**Data for analysis**
□ □ □ □

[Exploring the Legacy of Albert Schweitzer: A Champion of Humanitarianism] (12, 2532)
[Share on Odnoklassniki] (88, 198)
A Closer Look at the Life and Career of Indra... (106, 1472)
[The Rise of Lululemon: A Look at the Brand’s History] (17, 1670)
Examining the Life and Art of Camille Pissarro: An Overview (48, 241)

□ □ □ □

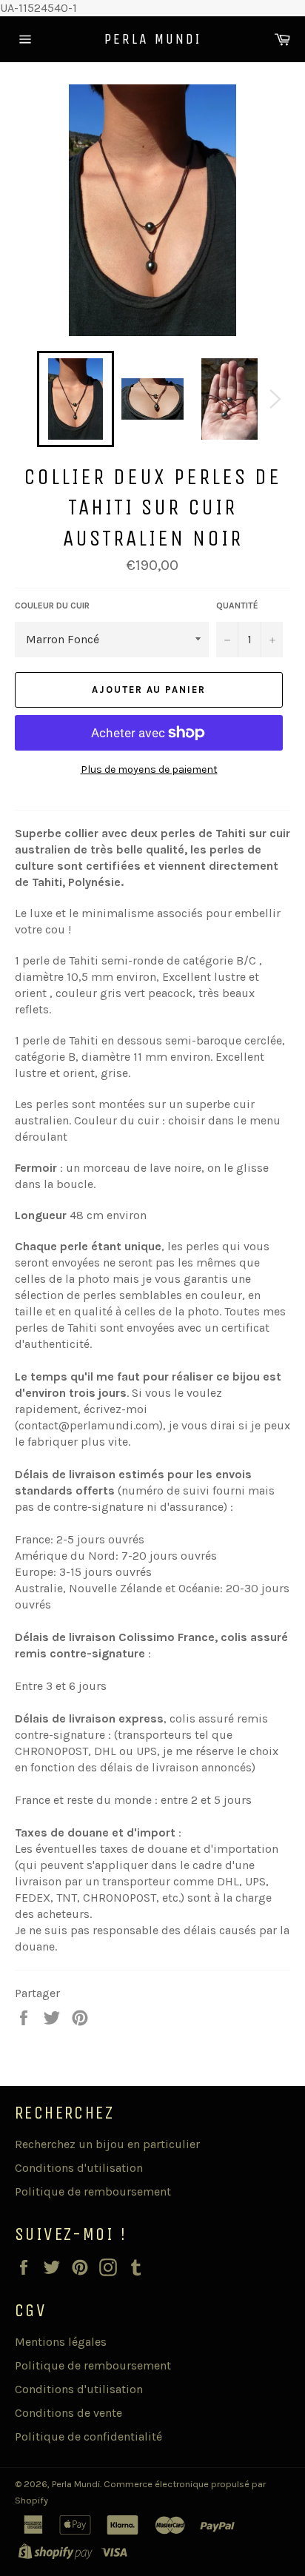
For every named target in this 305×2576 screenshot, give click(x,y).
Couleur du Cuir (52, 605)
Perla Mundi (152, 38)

□ □ □ □

**Aim of the task**
Report how many lines of the entries above contain the word "Look", giving the number by itself.

**Task answer**
2